8. (SBU) According to Demboba, eight OFDM candidates for the Federal Parliament and four candidates for the Regional Council are among the 100 detained by police. OFDM reported the case to the National Electoral Board of Ethiopia, but received no response. OFDM was forced to register new candidates in place of those of those detained.
The Whereabouts of Three Students and Two Party Leaders is Unknown
9. (SBU) On January 8, Human Rights League for the Horn of Africa (HRLHA) reported that three students from Awassa University were arrested by the Federal Police on January 5 and January 6 in connection with the riot in Shakiso Wereda, Guji Zone of Oromiya Region. The three Awassa University students who are natives of Shakiso are: Nega Gezaw, Dhaba Gire and Jatani Wario. Demboba told Poloff and PE FSN that the three students were not physically present in Shakiso during the riot, but police picked them up from Awassa town for alleged involvement in the riot. According to HRLHA and Demboba, the whereabouts of the three students is unknown. Similarly, the whereabouts of Assefa Arure and Dulecha Robe, both members OFDM are still unknown.
Residents Not Impressed by Officials and Mine Owner Visit
10. (U) According to Demboba, Sheikh Mohammed Al Amoudi, owner of MIDROC, Alemayehu Tegenu, Minister of Mines and Energy, and Aba Dula Gemeda, President of Oromiya Region visited Shakiso on January 20 to appease the community. Sheikh Al Amoudi granted 15 million Birr (USD 1,125,000) for the 15 Weredas in Guji Zone to be used for community development. According to Demboba, handpicked residents attended the meeting and thanked the visitors for the attention they gave to their community. Demboba said the majority of residents — who did not attend the meeting — were unimpressed by the visit and donation, and characterized it as “too little, too late.” According to Demboba, the community continues to demand the immediate release of their loved ones and the cleanup of toxic waste generated by Lega Dembi Gold Mine before MIDROC is granted rights to Sakaro Gold Mine.

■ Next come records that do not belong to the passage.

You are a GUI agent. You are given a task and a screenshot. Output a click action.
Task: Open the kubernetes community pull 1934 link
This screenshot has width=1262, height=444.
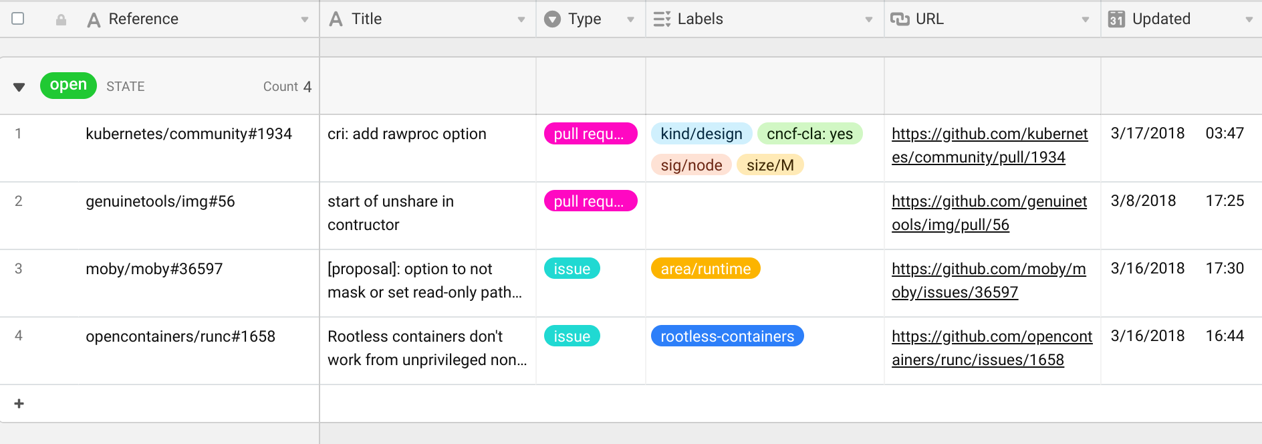point(989,145)
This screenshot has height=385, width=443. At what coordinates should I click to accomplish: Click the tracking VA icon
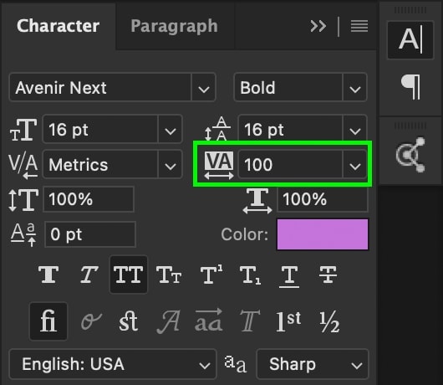tap(219, 166)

11. (SBU) Genuine grass-roots opposition to hazardous pollution on the part of Ethiopia’s largest investor appears to have fomented in Shakiso Wereda. Local authorities’ willingness to launch an investigation into Lega Dembi’s environmental practices has clearly evaporated, and MP Demboba’s allegation that they have been ordered by federal officials to “make the problem go away” is entirely believable. While Demboba’s allegation that the arrest of protestors was a form of political party harassment is congruent with broader trends Post has observed, Demboba provided little evidence of his claims. Neither Demboba nor other community leaders appear to have developed a strategy for highlighting this issue. With community members rightfully frightened by the mass arrests of peaceful demonstrators, this case will only attract further attention if Demboba or other high-ranking officials make it their own. End comment.